My biggest issue with functions, like any database-specific feature, is the fact that they are database specific features! Once you write a query that takes advantage of a specific function, porting your application to a different database system becomes much more difficult. Oftentimes, functions are used because there is a muddling of the data, application, and presentation layer. I have seen developers use database-specific functions to format data (most commonly, dates) from SELECT queries that are transmitted from JDBC directly to the user. If you have a strong mid-tier platform like Java, it is better to leverage the formatting functions within the language, not database-specific ones, to present data to the user.

Porting an application to a different database is non-trivial at best, but the use of database-specific functions will make the job much more difficult. And to those developers out there who often comment that switching databases never happens, it does. I’ve done it. And it’s not for the faint of heart.

3. Slow if used incorrectly

There are correct ways to use functions in database queries that are often overlooked when writing the query. For example, compare the following two MySQL-based queries, both of which search for orders placed on February 15, 2010 and use built-in functions:

SELECT * FROM Widgets WHERE DATE_FORMAT(orderDate,"%Y-%m-%d") = '2010-02-15';
SELECT * FROM Widgets WHERE orderDate = (CAST '2010-02-15' as DATETIME);

First, question is, are they equivalent? The answer is no, but let’s skip that for now and discuss performance. Which is likely to perform better on a database that contains a tree-based index on Widgets.orderDate?

Give up? The second query, of course! The second query applies a function to a constant, and most database query analyzers are intelligent enough to only apply this function once. It then uses the range index to find the records in Log(n) time. On the other hand, the first query performs a function call on every record in the table and therefore ignores the index – resulting in a slow table scan.

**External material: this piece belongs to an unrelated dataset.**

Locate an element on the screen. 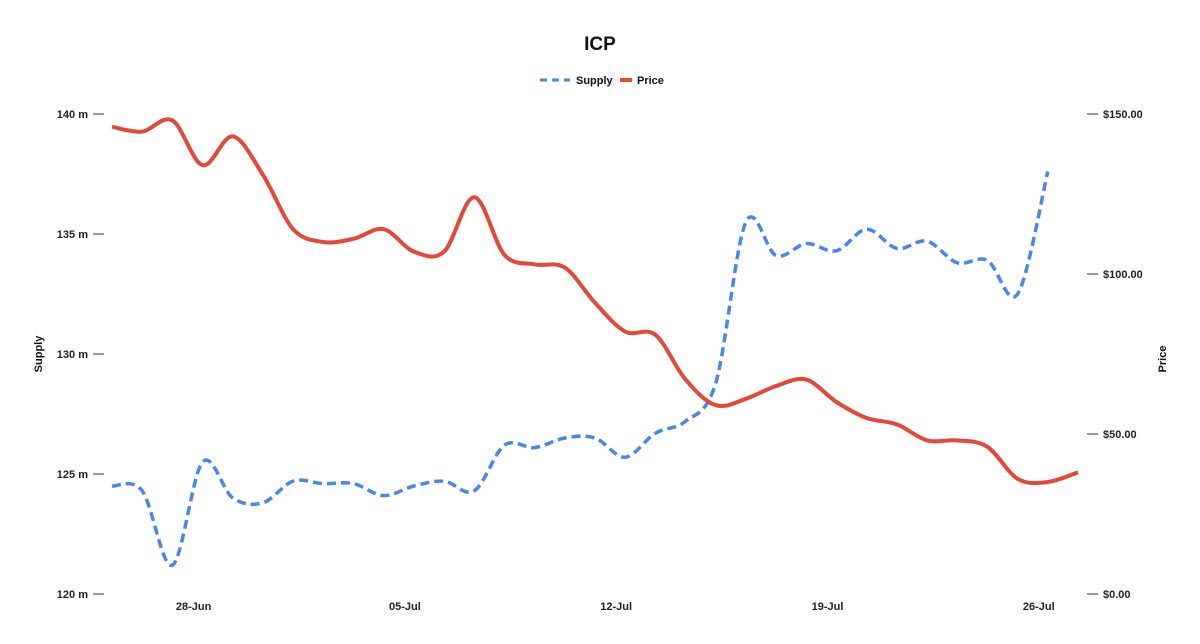  y-left-tick-label: 135 m is located at coordinates (72, 235).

As for accuracy, if orderDate is a DATETIME, the second query will return all the results placed only at midnight on February 2nd (2010-02-15 00:00:00) while the second query will return all results placed during the entire day. No worries – there is an easy fix that still uses the index on orderDate for optimal performance:

SELECT * FROM Widgets WHERE orderDate >= (CAST '2010-02-15' as DATETIME)
     AND orderDate < (CAST '2010-02-16' as DATETIME);

Even though this adds a second parameter to the search, the sorted index can be applied to both.

Final Thoughts

Like many things in the world, database functions are necessary evil that are required to solve certain problems. The goal shouldn’t be to never use them, but to keep using them to a minimum. One common solution, if the function is being applied to a column repeatedly, is to denormalize the data and add a new column containing the value of the original column with the function applied to it. This is equivalent to how a function-based index works, for databases that do not have this feature built-in. The only overhead is the cost of maintaining the value in the new column each time the original value is updated, although since reads are more common than writes, this is often easy in practice. I am aware some developers have issues with denormalized data, but it is often necessary on large tables with queries that can run for minutes or even hours.

In the previous example, if searching on specific single dates is extremely common, the developer could add an orderDateSTR column that contains strings such as ‘2010-02-15’. A hash index could then be built on the column which would allow searches for single dates to be accomplished in near constant time. Granted, this is not useful for range queries, but would be useful in situations where single date searching needed to be fast on large data sets.